** Extracted material follows **

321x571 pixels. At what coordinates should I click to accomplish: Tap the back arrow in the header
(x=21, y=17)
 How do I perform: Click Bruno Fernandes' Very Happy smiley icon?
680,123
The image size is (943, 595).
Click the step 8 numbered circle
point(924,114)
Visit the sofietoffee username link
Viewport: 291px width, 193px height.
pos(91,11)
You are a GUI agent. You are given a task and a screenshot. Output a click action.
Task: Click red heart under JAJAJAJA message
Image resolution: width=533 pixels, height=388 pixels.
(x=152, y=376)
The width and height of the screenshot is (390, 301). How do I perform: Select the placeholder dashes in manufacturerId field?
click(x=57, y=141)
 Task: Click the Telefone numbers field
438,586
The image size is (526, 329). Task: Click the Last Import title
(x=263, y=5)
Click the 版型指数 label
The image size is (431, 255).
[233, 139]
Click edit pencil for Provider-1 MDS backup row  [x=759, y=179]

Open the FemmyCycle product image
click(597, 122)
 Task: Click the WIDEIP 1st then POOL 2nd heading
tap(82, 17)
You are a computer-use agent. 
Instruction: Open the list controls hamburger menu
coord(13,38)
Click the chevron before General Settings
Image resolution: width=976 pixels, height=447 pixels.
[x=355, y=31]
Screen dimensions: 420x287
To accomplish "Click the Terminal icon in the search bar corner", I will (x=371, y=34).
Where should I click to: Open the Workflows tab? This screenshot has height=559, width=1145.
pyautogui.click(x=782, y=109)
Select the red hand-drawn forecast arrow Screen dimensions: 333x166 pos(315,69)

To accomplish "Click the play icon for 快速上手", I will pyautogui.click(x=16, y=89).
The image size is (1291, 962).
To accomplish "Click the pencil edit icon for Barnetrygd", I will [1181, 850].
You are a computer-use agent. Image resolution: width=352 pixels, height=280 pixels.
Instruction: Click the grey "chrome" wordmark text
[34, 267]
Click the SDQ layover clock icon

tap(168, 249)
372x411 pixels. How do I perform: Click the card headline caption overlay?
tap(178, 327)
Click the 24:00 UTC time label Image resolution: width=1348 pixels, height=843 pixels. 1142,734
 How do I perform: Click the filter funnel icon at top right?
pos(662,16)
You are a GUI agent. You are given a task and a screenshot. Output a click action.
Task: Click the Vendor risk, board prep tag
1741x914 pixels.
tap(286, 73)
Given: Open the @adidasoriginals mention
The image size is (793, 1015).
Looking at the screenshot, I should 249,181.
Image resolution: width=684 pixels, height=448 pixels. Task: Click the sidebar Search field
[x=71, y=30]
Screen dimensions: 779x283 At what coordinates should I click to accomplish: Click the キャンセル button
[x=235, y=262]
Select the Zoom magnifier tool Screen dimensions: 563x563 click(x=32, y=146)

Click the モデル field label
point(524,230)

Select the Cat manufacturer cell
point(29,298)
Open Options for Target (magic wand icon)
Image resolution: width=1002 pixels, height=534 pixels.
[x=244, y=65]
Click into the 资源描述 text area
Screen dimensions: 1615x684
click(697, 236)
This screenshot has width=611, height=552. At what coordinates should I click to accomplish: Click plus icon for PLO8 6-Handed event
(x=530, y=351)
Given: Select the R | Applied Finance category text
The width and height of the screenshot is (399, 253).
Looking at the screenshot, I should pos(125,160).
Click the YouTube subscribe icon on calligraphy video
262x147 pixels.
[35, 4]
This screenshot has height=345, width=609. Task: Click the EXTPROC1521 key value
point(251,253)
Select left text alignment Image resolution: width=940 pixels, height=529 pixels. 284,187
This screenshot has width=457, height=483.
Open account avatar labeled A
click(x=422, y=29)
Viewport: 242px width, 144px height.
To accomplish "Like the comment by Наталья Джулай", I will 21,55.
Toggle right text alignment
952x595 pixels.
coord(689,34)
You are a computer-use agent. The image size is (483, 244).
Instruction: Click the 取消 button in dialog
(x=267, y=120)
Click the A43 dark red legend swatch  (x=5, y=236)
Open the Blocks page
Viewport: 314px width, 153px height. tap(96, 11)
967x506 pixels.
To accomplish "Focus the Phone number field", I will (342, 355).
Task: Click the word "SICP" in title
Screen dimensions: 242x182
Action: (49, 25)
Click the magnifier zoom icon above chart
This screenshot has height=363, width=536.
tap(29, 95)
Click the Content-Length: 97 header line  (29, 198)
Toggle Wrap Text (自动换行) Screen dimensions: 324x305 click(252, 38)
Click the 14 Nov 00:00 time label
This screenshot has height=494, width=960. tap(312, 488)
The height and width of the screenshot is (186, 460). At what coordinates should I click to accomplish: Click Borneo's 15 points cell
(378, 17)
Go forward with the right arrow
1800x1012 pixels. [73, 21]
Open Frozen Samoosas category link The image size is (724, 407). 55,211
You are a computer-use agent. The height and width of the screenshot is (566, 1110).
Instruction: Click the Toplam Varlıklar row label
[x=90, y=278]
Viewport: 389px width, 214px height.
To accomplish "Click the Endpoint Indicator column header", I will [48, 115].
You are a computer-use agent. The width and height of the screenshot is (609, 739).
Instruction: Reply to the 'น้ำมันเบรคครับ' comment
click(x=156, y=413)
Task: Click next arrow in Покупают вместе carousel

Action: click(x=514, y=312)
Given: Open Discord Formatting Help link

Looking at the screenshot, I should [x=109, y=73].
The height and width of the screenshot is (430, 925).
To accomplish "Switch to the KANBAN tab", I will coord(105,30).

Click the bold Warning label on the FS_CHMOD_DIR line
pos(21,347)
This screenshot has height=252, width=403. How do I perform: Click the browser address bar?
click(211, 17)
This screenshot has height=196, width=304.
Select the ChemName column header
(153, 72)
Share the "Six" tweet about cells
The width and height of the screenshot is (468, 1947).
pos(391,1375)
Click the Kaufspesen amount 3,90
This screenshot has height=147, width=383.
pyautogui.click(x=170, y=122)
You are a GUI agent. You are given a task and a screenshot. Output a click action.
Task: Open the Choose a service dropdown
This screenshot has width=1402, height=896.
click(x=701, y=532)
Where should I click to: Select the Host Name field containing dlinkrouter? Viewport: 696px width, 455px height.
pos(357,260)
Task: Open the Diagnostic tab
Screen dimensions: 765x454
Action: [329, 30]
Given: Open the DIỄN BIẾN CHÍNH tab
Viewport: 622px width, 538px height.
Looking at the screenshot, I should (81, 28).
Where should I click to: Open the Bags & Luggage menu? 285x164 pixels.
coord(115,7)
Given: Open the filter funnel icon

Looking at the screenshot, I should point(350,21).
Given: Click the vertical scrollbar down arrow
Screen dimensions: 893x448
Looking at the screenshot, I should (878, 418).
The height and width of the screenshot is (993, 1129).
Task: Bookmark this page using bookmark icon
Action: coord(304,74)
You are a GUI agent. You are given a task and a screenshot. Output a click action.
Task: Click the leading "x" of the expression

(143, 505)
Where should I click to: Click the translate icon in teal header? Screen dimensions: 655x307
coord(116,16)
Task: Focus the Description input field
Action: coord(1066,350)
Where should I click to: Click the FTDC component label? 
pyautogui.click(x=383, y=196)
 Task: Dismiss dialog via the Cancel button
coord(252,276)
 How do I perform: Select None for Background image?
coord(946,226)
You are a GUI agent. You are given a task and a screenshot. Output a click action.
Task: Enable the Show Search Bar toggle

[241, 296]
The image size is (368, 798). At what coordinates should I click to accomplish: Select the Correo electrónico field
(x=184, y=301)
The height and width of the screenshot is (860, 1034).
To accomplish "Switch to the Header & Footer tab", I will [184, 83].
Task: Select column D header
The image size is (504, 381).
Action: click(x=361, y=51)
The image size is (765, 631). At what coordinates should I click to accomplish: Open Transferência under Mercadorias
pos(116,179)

** End of Extracted material **

#### Task requirements
Using the entries above, give again exactly the lines from the line holding "Toggle right text alignment" through the line holding "Task: Click the word". Include both end lines and nothing else.

#### Answer to this problem
Toggle right text alignment
952x595 pixels.
coord(689,34)
You are a computer-use agent. The image size is (483, 244).
Instruction: Click the 取消 button in dialog
(x=267, y=120)
Click the A43 dark red legend swatch  (x=5, y=236)
Open the Blocks page
Viewport: 314px width, 153px height. tap(96, 11)
967x506 pixels.
To accomplish "Focus the Phone number field", I will (342, 355).
Task: Click the word "SICP" in title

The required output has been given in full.